Puerto Rios: The Latest Assassination

Why is it still surprising to hear that the US appears to be employing assassination as a political tactic? The latest one, it seems, occurred in Puerto Rico on September 23rd -- a couple weeks ago -- on the exact day of the 147th anniversary of El Grito de Lares (the Puerto Rican 'cry for independence').

The leader of the Puerto Rican independence movement, Los Macheteros (The Cane Cutters), 72-year-old Filiberto Ojeda Rios, died in a shootout that occurred at a farmhouse in southwestern Puerto Rico as FBI agents were apparently attempting to interrogate him regarding his alleged involvement in a 1983 robbery in Connecticut where $7.2 million was stolen. (See, it's very simple. In some cases, e.g. Halliburton, one or more people can steal hundreds of million dollars out of personal greed and nobody will chase them for eternity, and in other cases, a "militant" independence leader will never live down accusations that he stole several million dollars to achieve national independence -- go figure!). Ojeda Rios had been in hiding since 1990.

A wound to his shoulder which could have been medically-treated, was unattended to as the FBI waited outside the farmhouse for 24 hours before going in to see why the shooting had stopped. It's hard to believe that the FBI's main objective was to capture this man alive to interrogate him about a robbery when they allowed him to die before the interrogation could even begin. Protesters in Puerto Rico, Cuba and in some cities in the U.S., including New York City, Cleveland and Philadelphia, demonstrated after the killing -- though little media attention was given to these occasions. Senator Hillary "Me Next!" Clinton had to cancel a planned trip to Puerto Rico as the "rancor and rage" of the Puerto Ricans was a security threat to her.

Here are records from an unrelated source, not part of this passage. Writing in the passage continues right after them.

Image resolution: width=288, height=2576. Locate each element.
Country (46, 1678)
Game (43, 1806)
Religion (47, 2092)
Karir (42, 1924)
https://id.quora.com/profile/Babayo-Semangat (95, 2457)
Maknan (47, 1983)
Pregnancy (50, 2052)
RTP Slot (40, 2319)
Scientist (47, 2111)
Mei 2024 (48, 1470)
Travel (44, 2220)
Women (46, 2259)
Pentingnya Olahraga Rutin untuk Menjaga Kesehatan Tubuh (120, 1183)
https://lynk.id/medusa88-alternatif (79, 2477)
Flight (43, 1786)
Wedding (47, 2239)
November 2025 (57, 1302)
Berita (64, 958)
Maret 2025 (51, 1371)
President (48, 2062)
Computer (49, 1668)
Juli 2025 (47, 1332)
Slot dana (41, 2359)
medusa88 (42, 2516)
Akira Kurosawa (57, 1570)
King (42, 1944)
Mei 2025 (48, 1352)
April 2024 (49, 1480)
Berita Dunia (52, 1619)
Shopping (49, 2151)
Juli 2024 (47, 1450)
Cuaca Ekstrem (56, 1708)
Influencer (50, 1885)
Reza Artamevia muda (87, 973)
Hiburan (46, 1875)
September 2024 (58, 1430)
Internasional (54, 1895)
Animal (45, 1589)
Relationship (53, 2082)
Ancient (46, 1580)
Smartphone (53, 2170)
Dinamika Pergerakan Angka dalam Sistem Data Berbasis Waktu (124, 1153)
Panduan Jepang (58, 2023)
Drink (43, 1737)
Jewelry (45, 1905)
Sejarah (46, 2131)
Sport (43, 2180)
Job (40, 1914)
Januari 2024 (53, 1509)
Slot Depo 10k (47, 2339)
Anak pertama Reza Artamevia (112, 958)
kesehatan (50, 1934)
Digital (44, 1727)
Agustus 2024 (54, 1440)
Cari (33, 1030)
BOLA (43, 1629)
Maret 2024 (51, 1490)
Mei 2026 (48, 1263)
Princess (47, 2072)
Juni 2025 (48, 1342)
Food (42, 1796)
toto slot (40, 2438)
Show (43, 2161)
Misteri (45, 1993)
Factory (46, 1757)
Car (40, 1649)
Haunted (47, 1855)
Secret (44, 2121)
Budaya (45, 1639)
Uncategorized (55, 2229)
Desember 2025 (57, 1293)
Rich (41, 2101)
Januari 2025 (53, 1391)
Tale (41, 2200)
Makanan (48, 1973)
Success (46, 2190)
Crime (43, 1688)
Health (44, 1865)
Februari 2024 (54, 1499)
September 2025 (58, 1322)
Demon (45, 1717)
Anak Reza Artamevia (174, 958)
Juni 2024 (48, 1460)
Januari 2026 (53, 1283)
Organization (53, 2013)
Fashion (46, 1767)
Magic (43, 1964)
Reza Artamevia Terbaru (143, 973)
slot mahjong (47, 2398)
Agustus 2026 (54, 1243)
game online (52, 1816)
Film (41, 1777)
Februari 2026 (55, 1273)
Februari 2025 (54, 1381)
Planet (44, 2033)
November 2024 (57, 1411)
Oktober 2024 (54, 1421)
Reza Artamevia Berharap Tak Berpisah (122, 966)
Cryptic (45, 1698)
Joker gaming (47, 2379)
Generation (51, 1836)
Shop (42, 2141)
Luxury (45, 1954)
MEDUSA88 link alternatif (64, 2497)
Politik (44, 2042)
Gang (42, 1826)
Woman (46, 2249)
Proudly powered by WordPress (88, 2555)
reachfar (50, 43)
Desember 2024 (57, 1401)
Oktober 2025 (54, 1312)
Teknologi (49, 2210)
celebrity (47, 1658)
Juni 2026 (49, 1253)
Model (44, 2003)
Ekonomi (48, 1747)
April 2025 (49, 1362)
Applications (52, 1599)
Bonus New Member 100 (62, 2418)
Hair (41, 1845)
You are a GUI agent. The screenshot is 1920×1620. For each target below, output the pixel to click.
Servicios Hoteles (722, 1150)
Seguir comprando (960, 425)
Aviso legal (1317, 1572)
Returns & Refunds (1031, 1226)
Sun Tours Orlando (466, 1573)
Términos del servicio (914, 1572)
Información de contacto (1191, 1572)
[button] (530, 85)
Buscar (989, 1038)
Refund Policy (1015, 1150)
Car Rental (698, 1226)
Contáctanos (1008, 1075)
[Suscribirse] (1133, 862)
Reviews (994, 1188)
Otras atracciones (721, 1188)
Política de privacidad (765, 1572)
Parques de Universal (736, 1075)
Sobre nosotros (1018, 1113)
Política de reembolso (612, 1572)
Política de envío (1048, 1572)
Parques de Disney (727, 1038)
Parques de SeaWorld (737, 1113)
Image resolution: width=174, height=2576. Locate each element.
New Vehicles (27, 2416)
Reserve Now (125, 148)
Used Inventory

Since 1952 when Puerto Rico was established as a part of the US Commonwealth, Puerto Ricans have increasingly lost interest in maintaining that status. Filiberto Ojeda Rios's death will likely cause a renewed motivation in campaigns for Puerto Rican indepedence. As the New York City Puerto Rican publication El Diaro/La Prensa states in its editorial today, the "U.S. government...says it is fighting for democracy abroad but still maintains a colonial relationship with this island of 3.8 million U.S. citizens."